* _What this task involves_: Give back every record below precisely as written.

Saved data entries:
+++

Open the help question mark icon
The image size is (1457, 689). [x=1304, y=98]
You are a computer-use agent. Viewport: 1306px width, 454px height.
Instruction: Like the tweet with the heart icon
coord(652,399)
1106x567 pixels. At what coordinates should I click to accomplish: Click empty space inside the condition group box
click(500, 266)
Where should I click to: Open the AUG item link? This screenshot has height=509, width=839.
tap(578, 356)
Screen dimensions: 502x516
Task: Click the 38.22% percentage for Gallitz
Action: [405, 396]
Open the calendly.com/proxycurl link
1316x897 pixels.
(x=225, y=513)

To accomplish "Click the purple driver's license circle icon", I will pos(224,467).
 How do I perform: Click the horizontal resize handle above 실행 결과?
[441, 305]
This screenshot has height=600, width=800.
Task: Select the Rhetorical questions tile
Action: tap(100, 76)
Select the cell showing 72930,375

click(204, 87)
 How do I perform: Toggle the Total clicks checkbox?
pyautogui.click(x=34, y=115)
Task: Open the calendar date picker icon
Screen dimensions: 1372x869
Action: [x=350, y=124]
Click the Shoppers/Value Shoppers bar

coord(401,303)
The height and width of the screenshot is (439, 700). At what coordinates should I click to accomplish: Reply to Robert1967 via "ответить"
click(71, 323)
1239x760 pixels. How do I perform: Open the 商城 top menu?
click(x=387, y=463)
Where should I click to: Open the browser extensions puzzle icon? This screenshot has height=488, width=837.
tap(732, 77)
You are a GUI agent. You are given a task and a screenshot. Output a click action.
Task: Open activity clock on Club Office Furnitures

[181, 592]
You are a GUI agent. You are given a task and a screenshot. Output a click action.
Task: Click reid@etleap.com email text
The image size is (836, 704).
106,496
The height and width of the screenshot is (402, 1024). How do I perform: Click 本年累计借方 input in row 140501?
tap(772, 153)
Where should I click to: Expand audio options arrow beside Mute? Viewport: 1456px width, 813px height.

+++

* _Output for this exercise_:
Open the help question mark icon
The image size is (1457, 689). [x=1304, y=98]
You are a computer-use agent. Viewport: 1306px width, 454px height.
Instruction: Like the tweet with the heart icon
coord(652,399)
1106x567 pixels. At what coordinates should I click to accomplish: Click empty space inside the condition group box
click(500, 266)
Where should I click to: Open the AUG item link? This screenshot has height=509, width=839.
tap(578, 356)
Screen dimensions: 502x516
Task: Click the 38.22% percentage for Gallitz
Action: [405, 396]
Open the calendly.com/proxycurl link
1316x897 pixels.
(x=225, y=513)

To accomplish "Click the purple driver's license circle icon", I will pos(224,467).
 How do I perform: Click the horizontal resize handle above 실행 결과?
[441, 305]
This screenshot has height=600, width=800.
Task: Select the Rhetorical questions tile
Action: tap(100, 76)
Select the cell showing 72930,375

click(204, 87)
 How do I perform: Toggle the Total clicks checkbox?
pyautogui.click(x=34, y=115)
Task: Open the calendar date picker icon
Screen dimensions: 1372x869
Action: [x=350, y=124]
Click the Shoppers/Value Shoppers bar

coord(401,303)
The height and width of the screenshot is (439, 700). At what coordinates should I click to accomplish: Reply to Robert1967 via "ответить"
click(71, 323)
1239x760 pixels. How do I perform: Open the 商城 top menu?
click(x=387, y=463)
Where should I click to: Open the browser extensions puzzle icon? This screenshot has height=488, width=837.
tap(732, 77)
You are a GUI agent. You are given a task and a screenshot. Output a click action.
Task: Open activity clock on Club Office Furnitures

[181, 592]
You are a GUI agent. You are given a task and a screenshot. Output a click action.
Task: Click reid@etleap.com email text
The image size is (836, 704).
106,496
The height and width of the screenshot is (402, 1024). How do I perform: Click 本年累计借方 input in row 140501?
tap(772, 153)
Where should I click to: Expand audio options arrow beside Mute? Viewport: 1456px width, 813px height.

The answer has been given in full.